Lewes Forum thread

Go on, tell 'em what you think


Lewes Forum New message

Boycott products containing unsustainable Palm Oil

 
 
On 7 Apr 2010 at 5:03pm Mr Change wrote:
A product which has a very poor record currently is unsustainable palm oil, this is used in hundreds of products which appear on every shelf of every supermarket in the land and we should be making an effort to stop this, vast areas of ancient wildlife rich rain forest all over the world are being destroyed to make way for palm plantations (30 square miles a day in Indonesia and Malaysia alone), this has massive effects on the local ecology and displaces indigenous communities. The problem with unsustainable palm oil is that you don't know what it's in by looking at the ingredients, it comes under ?Vegetable Oil' and currently there Is no law to enforce specific mention of palm oil or if it has been produced from a sustainable source.

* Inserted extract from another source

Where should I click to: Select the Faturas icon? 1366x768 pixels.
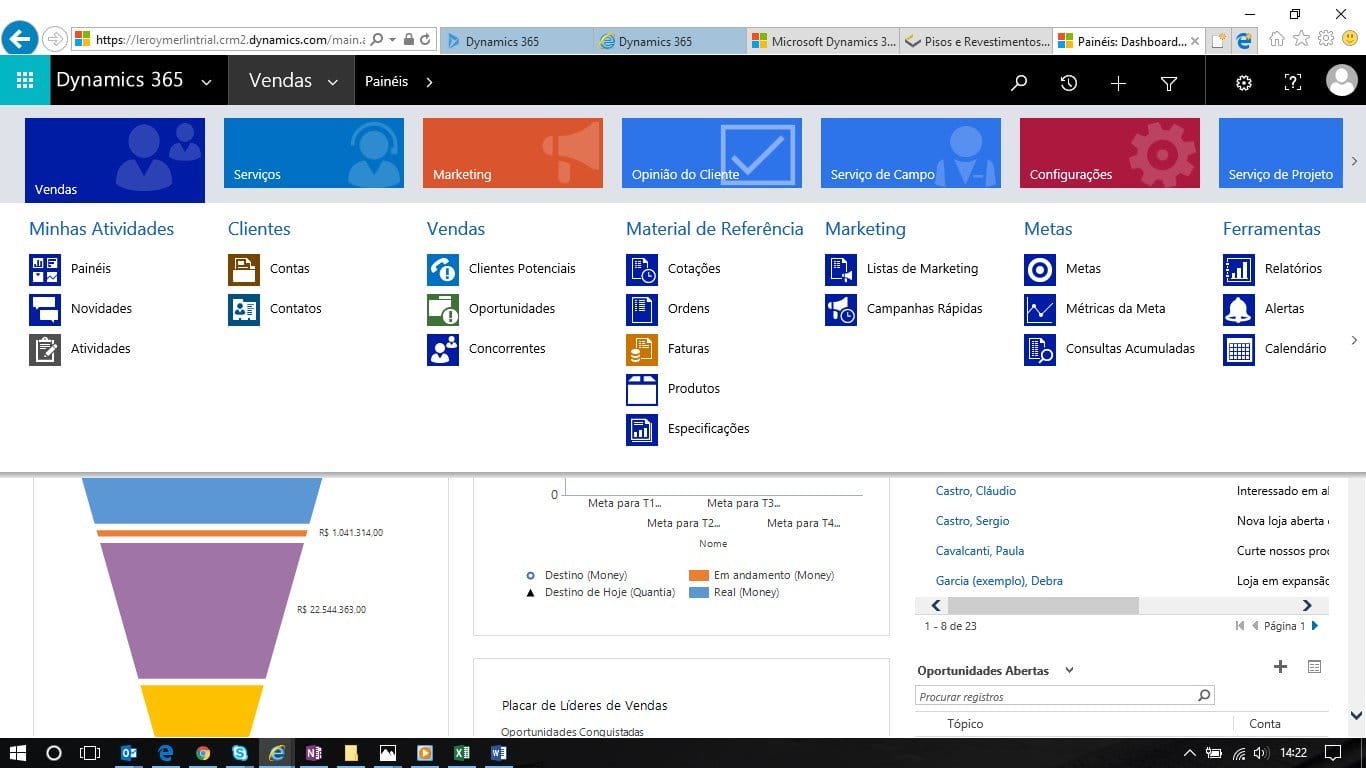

So the only way to know is to research the products you buy in order to understand if they contain unsustainable palm oil, Nestlé, Kraft & MacDonald's all use unsustainable palm oil in their products, and some still source their palm oil from Sinar Mas who have been highlighted by Greenpeace as illegally destroying rainforests and peatland to make way for palm plantations, Nestlé clam to have broken their ties with Sinar Mas but also state that it will take a further 5 years before they can guarantee all their products are free from unsustainable palm oil. Unilever have also, since Dec 2009 ended their contract with Sinar Mas. This a difficult subject as there is evidence that palm oil plantations do have benefits in regard to local economies and high yield production, but we should take care that we really know who is not abiding by proper standards when it comes to sourcing this product.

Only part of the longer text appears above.